Besides the aforementioned theoretical and explanatory advances offered by brain-constrained modelling, this novel strategy offers very practical application strategies for the future. One such application addresses neuroplasticity, aiming at predicting and explaining reorganization of cognitive functions after lesion or deprivation. In this context, recent modelling attempts have targeted, for example, altered language processing in patients with focal lesions of language-relevant cortical areas214 and sensory deprivation in blind people ⁵⁰ . These modelling experiments have led to accounts of well-documented neuroplasticity phenomena; for example, the takeover of visual areas during language and cognitive processing in congenitally blind individuals ⁵⁰ .

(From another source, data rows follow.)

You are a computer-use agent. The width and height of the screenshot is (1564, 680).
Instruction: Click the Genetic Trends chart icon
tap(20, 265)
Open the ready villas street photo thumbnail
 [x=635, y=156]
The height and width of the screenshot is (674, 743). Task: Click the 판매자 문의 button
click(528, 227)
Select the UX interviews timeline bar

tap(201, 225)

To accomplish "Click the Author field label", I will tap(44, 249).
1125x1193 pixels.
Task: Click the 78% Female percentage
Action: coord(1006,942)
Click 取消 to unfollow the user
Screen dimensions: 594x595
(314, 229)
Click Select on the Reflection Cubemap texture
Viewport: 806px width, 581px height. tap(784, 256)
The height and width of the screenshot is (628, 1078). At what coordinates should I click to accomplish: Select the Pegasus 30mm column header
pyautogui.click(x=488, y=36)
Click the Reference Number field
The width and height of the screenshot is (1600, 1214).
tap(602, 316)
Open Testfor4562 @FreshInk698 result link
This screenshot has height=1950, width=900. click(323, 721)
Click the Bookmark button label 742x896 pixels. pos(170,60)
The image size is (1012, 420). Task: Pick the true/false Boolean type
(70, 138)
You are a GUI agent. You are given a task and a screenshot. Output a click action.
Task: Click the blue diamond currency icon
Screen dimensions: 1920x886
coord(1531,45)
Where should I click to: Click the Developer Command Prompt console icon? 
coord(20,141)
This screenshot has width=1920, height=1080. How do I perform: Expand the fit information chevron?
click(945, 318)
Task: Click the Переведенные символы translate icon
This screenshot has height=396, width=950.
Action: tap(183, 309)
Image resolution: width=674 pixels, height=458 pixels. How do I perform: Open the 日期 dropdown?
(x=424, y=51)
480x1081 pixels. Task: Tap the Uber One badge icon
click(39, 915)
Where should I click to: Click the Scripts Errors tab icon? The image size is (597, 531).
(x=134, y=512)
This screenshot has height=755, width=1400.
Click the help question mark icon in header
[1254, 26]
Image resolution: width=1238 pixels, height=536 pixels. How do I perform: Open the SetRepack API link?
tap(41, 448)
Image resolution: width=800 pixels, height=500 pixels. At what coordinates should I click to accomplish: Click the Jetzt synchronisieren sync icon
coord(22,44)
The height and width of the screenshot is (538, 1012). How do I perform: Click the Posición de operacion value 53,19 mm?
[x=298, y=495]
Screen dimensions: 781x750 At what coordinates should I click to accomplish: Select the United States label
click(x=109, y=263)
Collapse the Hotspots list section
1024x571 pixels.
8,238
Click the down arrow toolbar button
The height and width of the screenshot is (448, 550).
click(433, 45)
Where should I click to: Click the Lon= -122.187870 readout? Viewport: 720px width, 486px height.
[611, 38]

In future, it may become possible to perform neurocomputational modelling constrained by specific features of individual brains. Results obtained with individually constrained neural networks may open new perspectives on predicting future neuroplastic dynamics ²¹⁵ and may be used for planning personalised therapy or surgery, for example for individuals with brain tumours ^216–218 . Brain-constrained modelling applied to particular populations and even individual cases may thus open fruitful future perspectives.

Conclusion

Based on a brief overview of neural network simulations of cognition and their successes, we here suggest a move towards more biologically oriented modelling. According to the position put forward in this Perspective, neuroscience constraints have priority over other aims, such as processing efficacy and big data processing. Beyond the imperative to build models that bridge between the macro-scale and micro-scales, in order to be testable against physiological data at different levels, the proposed constraints address neuron models, learning algorithms and regulation mechanisms along with neuroanatomical constraints on model architecture that address area subdivisions and short-range and long-range connectivity. As concrete examples of brain-constrained modelling, we have reviewed biologically motivated neurocomputational implementations of neurocognitive theories and model-based explanations of the brain mechanisms underlying object perception attention, memory, concepts and language along with their ontogenetic and phylogenetic development. The future outlook for brain-constrained modelling includes the generation of networks that realize features of individual brains, which may, for example, be useful in assessing which parts of cortex are crucial for retaining specific cognitive functions in a given individual.